O turismo e as suas instituições têm nos habituado a que haja uma grande preocupação de continuidade com o que de bom se fez no passado, e não cortes radicais. Olho para o Turismo de Portugal e para a sua nova equipa e é uma equipa de continuidade. Todos nós nos habituámos a ter um Turismo de Portugal forte, presente, que procura responder a um conjunto de necessidades. Do ponto de vista da AHP, defendemos que não se abandone as coisas boas que se fizeram em prol do turismo, que se dê continuidade a esse trabalho, que se mantenha este ambiente de diálogo permanente com as associações no sentido de, em conjunto, pensarmos, atuarmos e concretizarmos medidas de apoio ao setor.
Considera que deve haver alguma mudança na forma como os órgãos públicos do turismo estão organizados?

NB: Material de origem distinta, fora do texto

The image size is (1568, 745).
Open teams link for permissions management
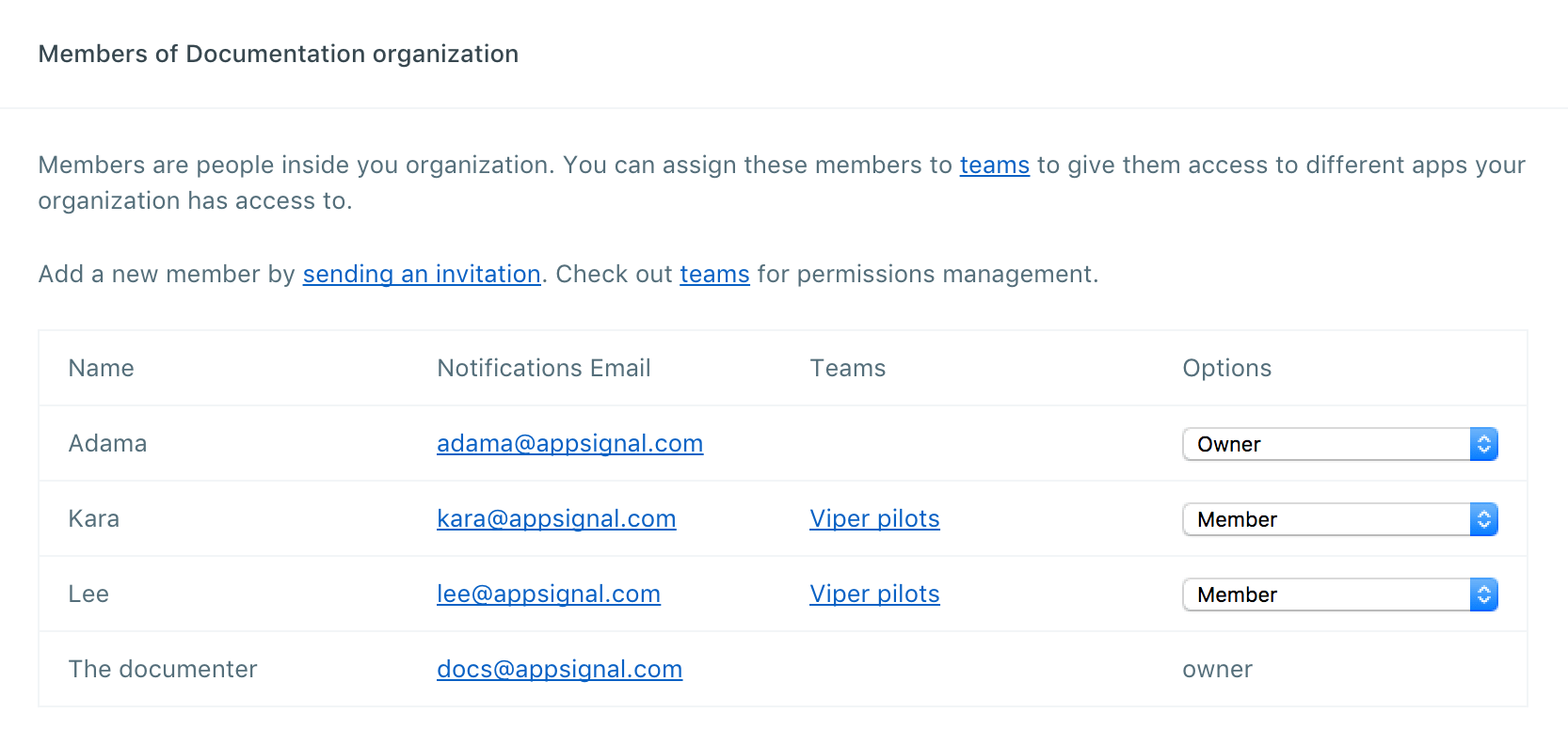pos(714,275)
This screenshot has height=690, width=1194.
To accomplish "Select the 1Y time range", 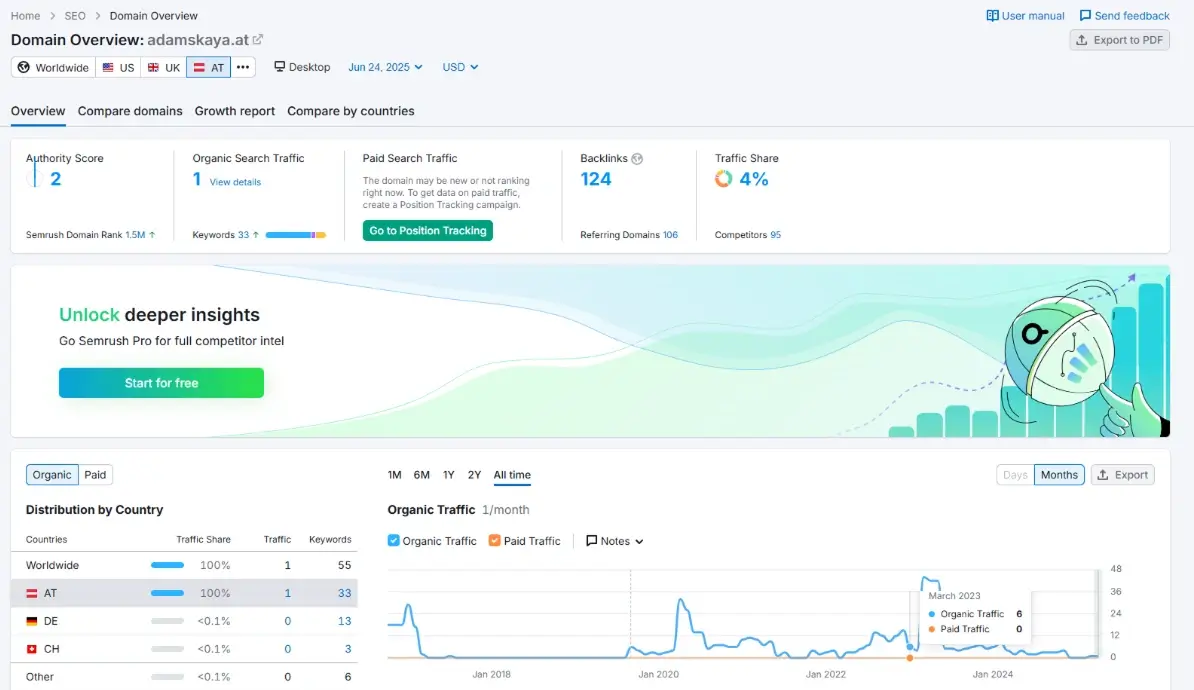I will click(x=449, y=475).
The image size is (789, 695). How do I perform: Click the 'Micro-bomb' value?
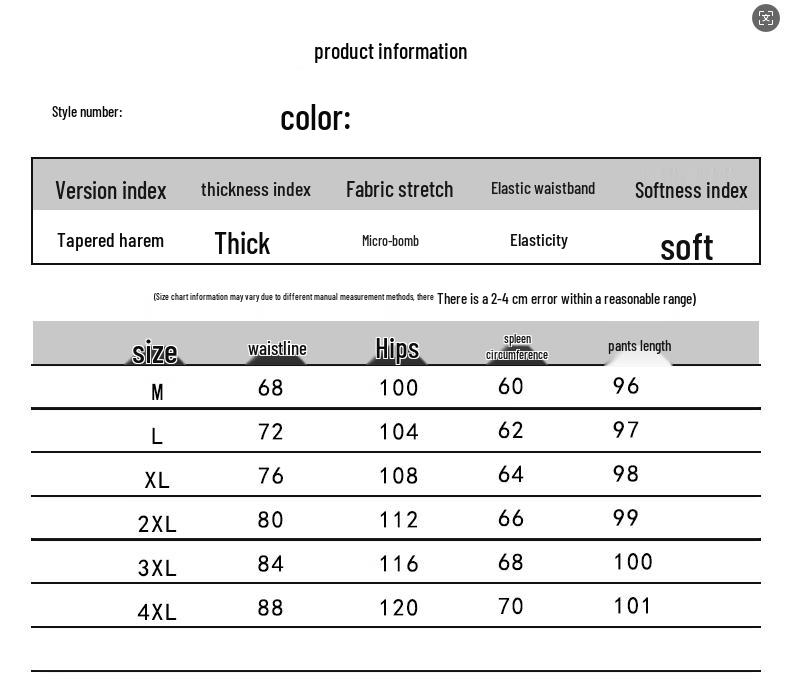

Na representação regional do turismo, acho que podíamos pensar na fusão destas realidades (entidades regionais e agências regionais), porque está em causa a promoção de cada um destes destinos e esta promoção tem tanta atualidade, quer no domínio do turismo interno, quer no domínio daqueles que nos visitam vindos do estrangeiro. De alguma maneira a sua atividade se cruza, e exatamente neste quadro de reconhecimento deste cruzamento podemos de alguma maneira fundir e concentrar mais.
Qual é o seu grau de confiança na atividade turística para o próximo ano?
Julgo que estamos no efeito planalto. No fundo, estamos a consolidar a ocupação e a melhorar o preço, ainda bem que o fazemos, porque tivemos o efeito da guerra, que contaminou a nossa exploração hoteleira. É importante perceber que, apesar das perspetivas internacionais apontarem para um crescimento da atividade turística em Portugal, o país não é indiferente à realidade geopolítica, e a realidade geopolítica hoje ainda é muito incerta. Enquanto não tivermos alicerces sólidos, relativamente aquilo que acontece nomeadamente com a guerra na Ucrânia e com as suas implicações, nomeadamente a forma como estão alinhados os interesses à escala global, devemos olhar sempre com muita prudência para a evolução desta atividade. Não quero fazer grandes vaticínios e previsões, porque estamos a viver um ambiente internacional incerto.